Perhaps the most discouraging thing that can be said about Wednesday’s gun violence at a congressional baseball practice is that there is little or nothing that has not been said before.
We mourn and grieve, of course, as we should. And about that it should be said that while grief and sympathy are a reflexive response, they nonetheless are vital, each one different as circumstances differ and those affected by violence are human beings whose stories are unique even while their suffering seems sadly familiar.
In the immediate aftermath of such a tragedy, our leaders and our fellow citizens will however briefly find an encouraging solidarity. To his credit, our president, sometimes combative at times like this, struck just the right note. “We may have our differences, but we do well in times like these to remember that everyone who serves in our nation’s capital is here because, above all, they love our country,” Donald Trump said shortly after the shooting.
Other leaders in both parties voiced similar sentiments. It’s easy to be cynical with the ritualistic response, but in the spirit of Trump’s remarks, we would like to think they were largely sincere.
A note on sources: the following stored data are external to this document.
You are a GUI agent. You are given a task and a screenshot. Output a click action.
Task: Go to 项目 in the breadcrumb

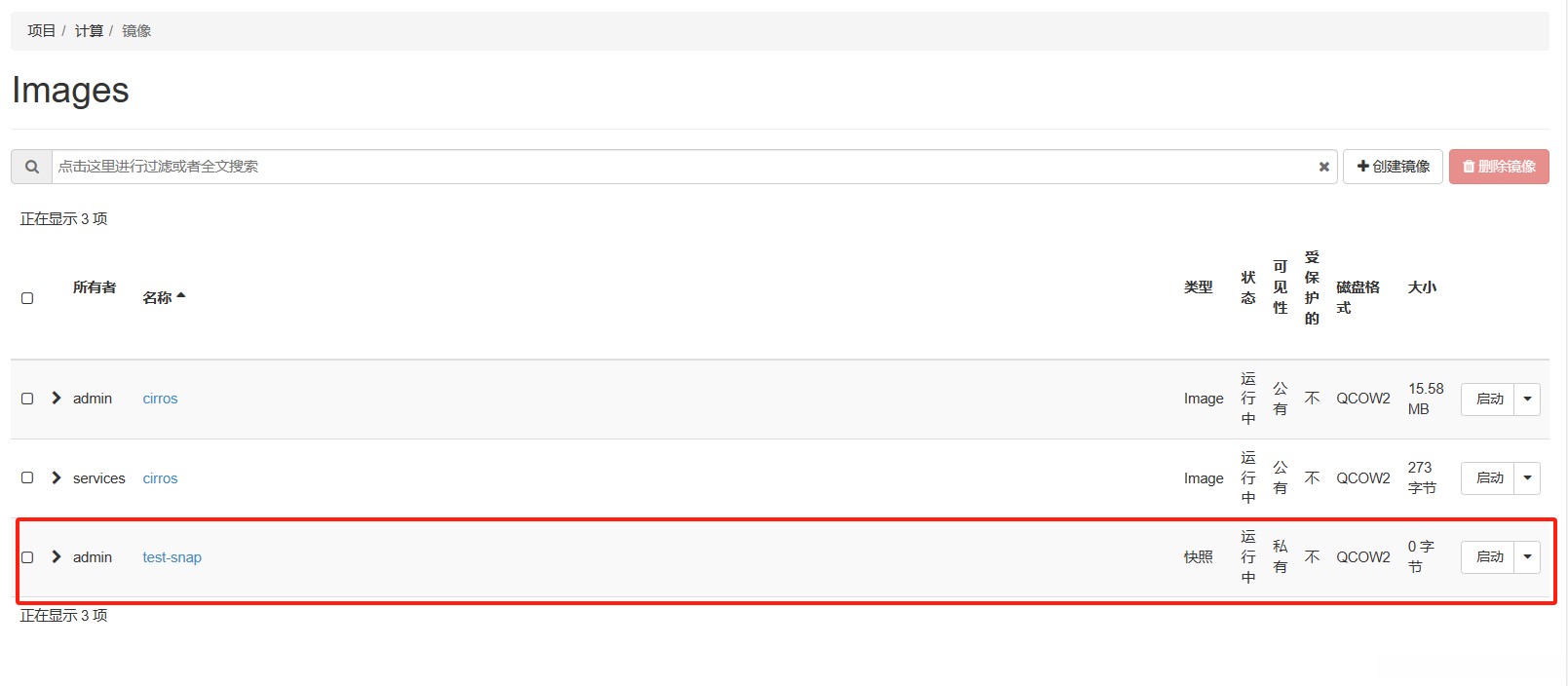click(x=41, y=31)
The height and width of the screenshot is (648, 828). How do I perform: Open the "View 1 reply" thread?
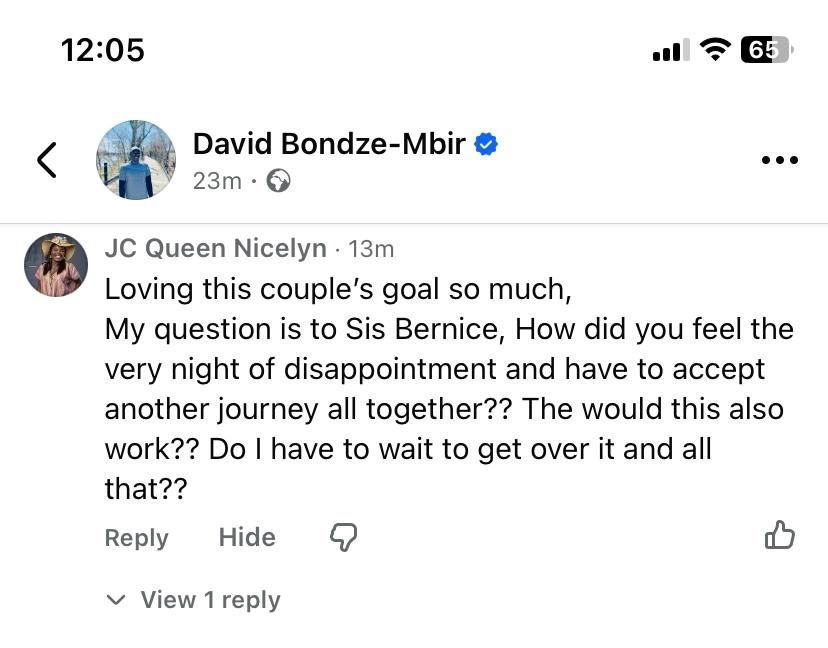click(210, 600)
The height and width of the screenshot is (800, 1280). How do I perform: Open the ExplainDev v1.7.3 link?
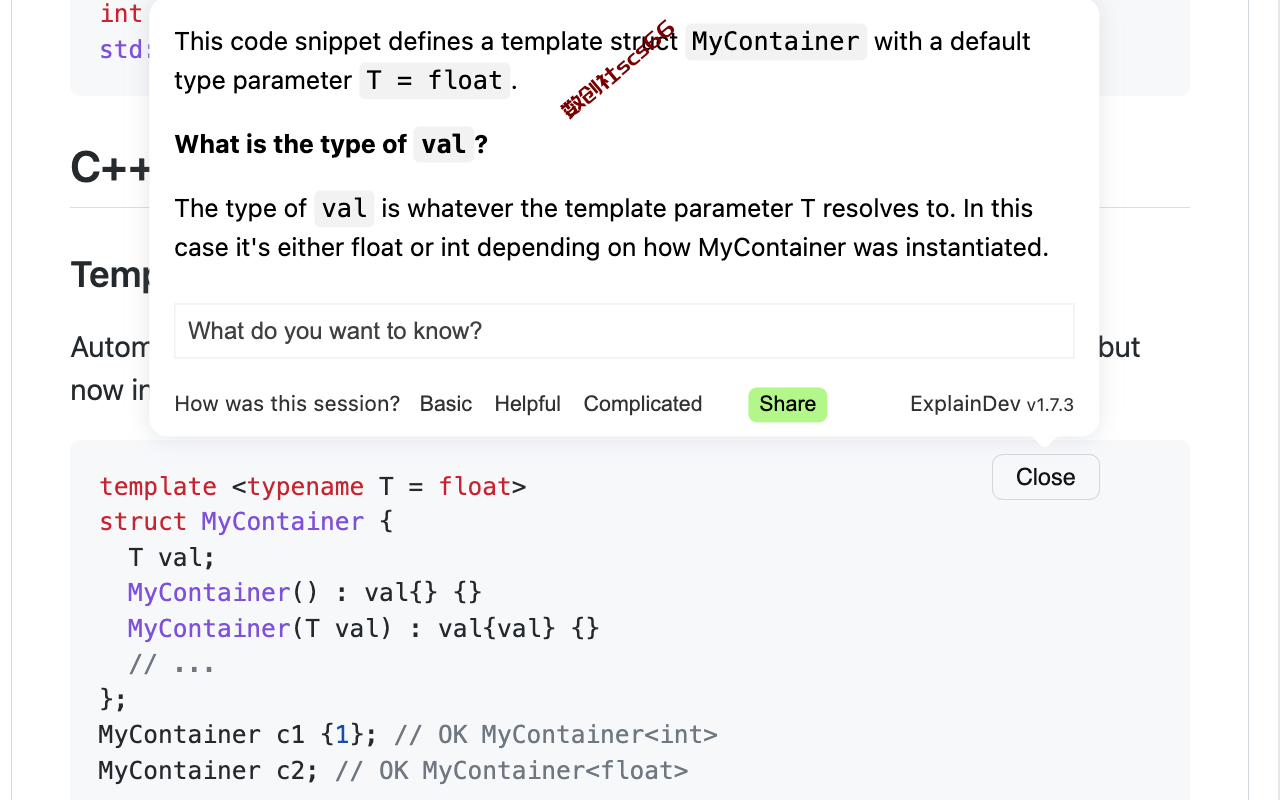pyautogui.click(x=992, y=404)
And much was made of the cross-aisle collegiality at the charity baseball game for which Republicans had been practicing when James Hodgkinson opened fire. Among the injured – still in critical condition Friday – was House whip Steve Scalise, whose security detail helped take down the shooter before more damage was done.
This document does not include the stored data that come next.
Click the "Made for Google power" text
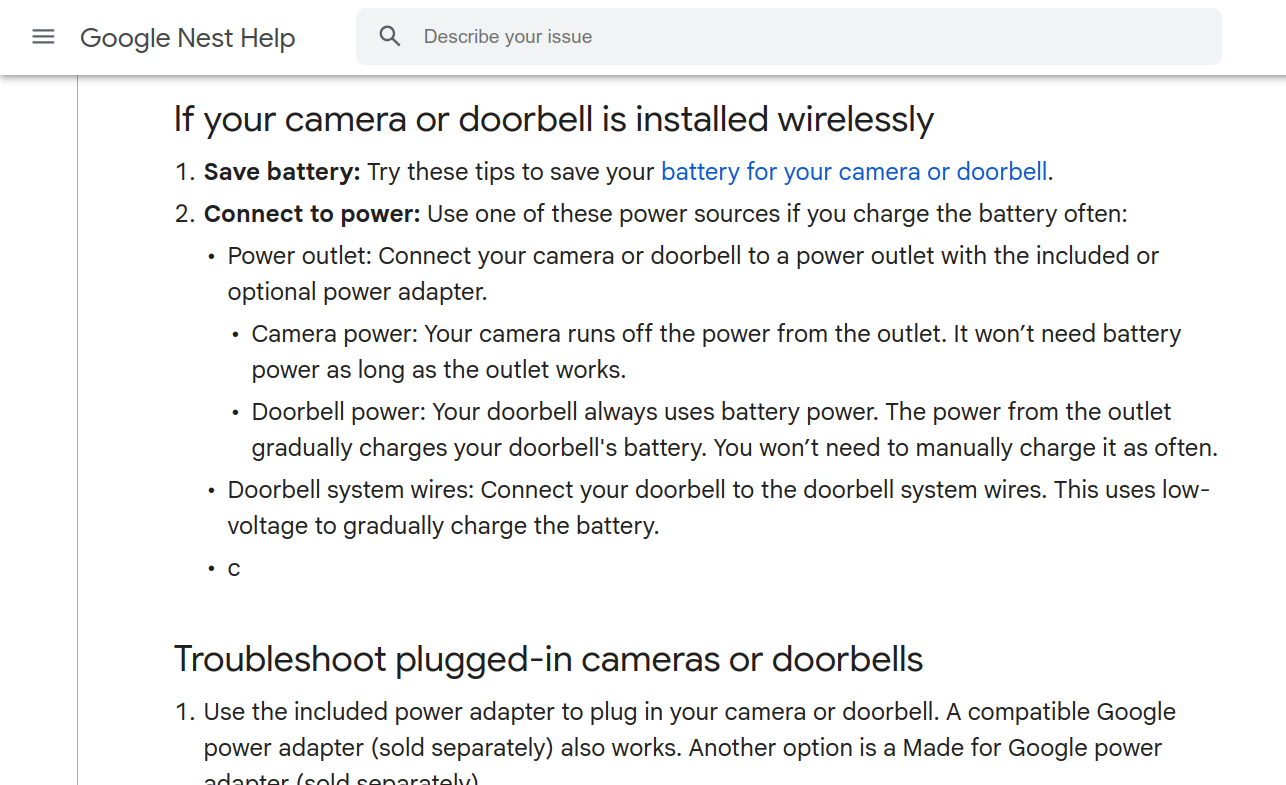[1032, 748]
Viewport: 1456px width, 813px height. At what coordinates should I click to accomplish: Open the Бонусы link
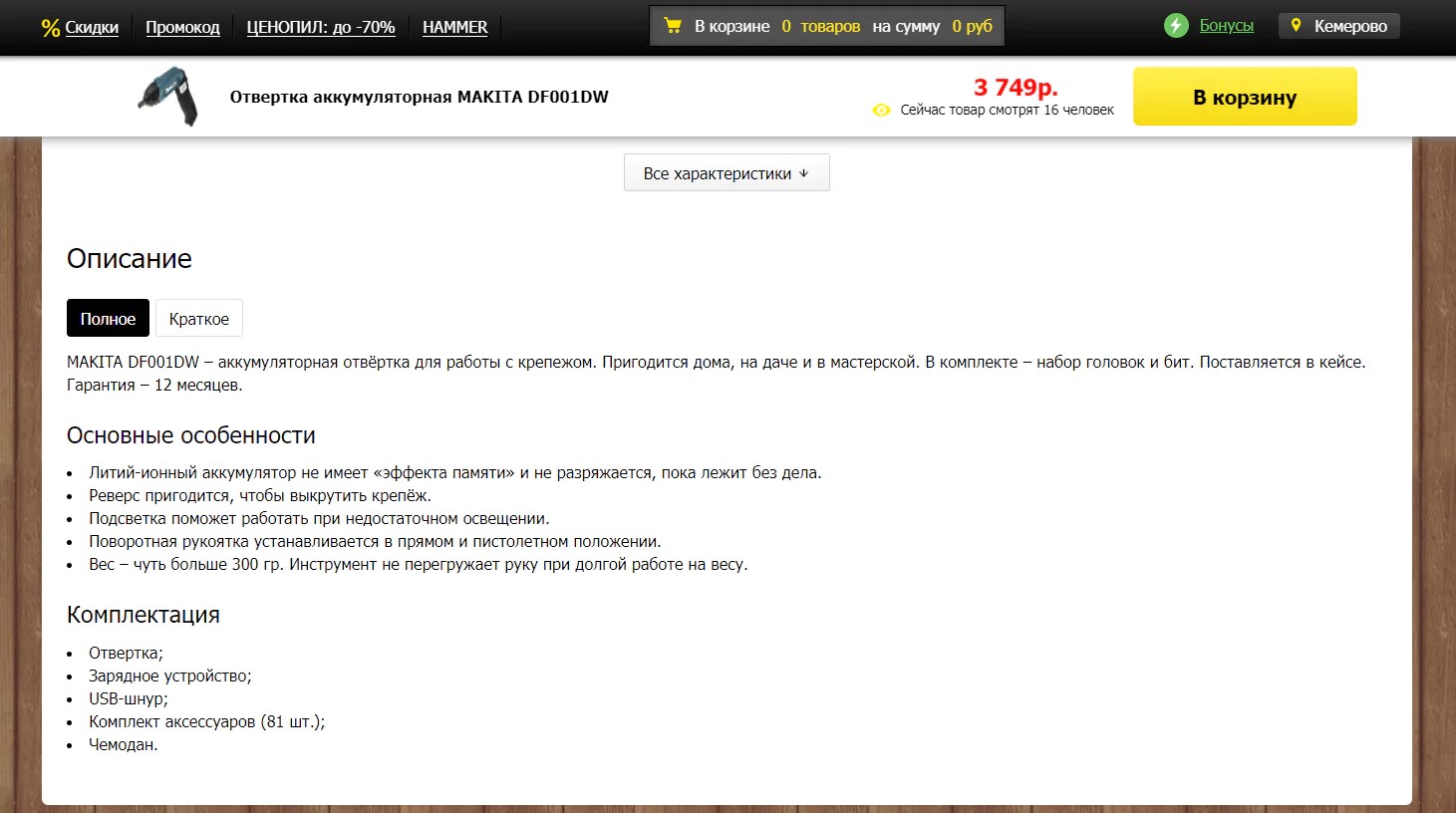click(1226, 26)
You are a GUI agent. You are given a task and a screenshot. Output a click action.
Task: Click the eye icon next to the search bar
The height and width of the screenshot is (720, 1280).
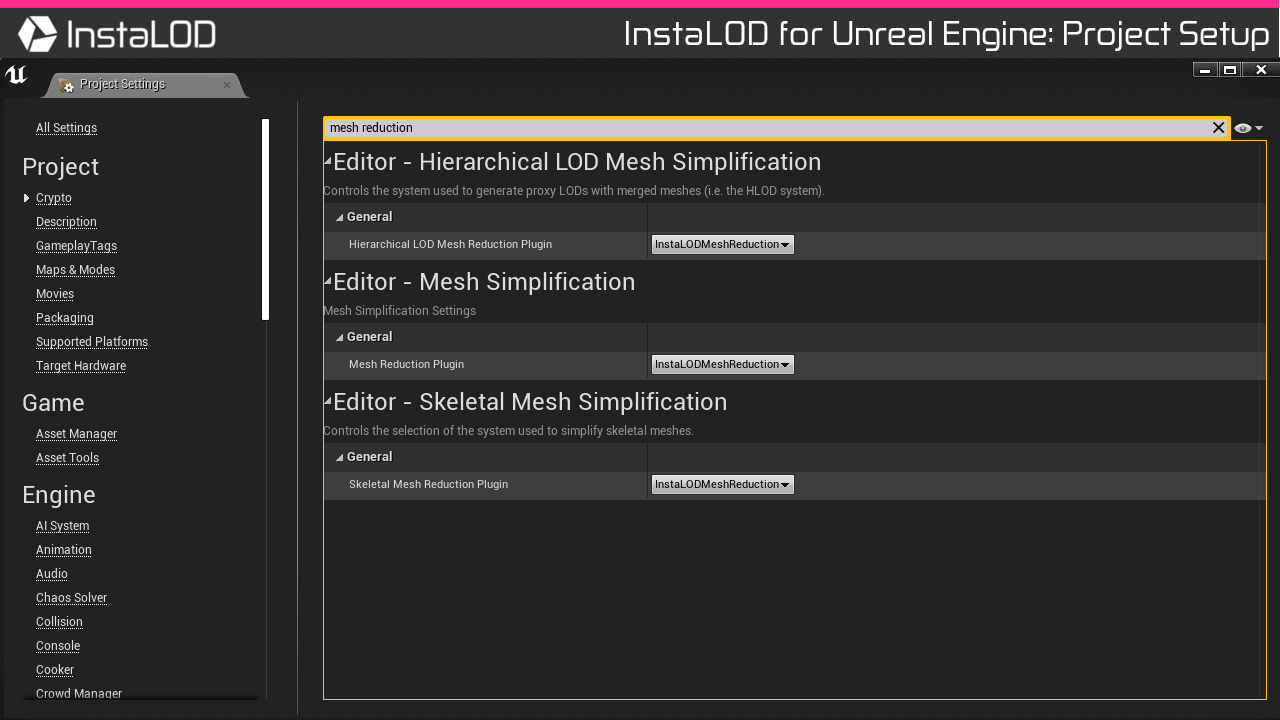pyautogui.click(x=1242, y=127)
Within mere hours, though, the public statements diverged, breaking down roughly between those who argue for looser gun control and those who argue for greater limitations. Had those people on the ball field been armed, advocates of few if any restrictions on firearms argue, they could have fought back. If we were not a country with as many guns as people, counters the other side, it would be far harder for someone like Hodgkinson to have the firepower he had.
We side with the latter. As Gov. Terry McAuliffe, in whose state Wednesday’s shootings occurred, said “we need to do more to protect all of our citizens,” adding that “there are too many guns on the street.”
Beyond the gun debate, there is the painful question of whether our politics have become so toxic as to invite violence. Whether it’s a disgruntled conservative taking aim at then-Rep. Gabrielle Giffords in Arizona in 2011 or a disgruntled liberal shooting at Republican lawmakers in 2017, there’s a fear we’re letting our social-media-inflamed discourse spiral into dangerous territory.
We’ve not resolved these questions as a country in more than two centuries of trying, but we must keep confronting them, and what it is in our culture that keeps them aloft.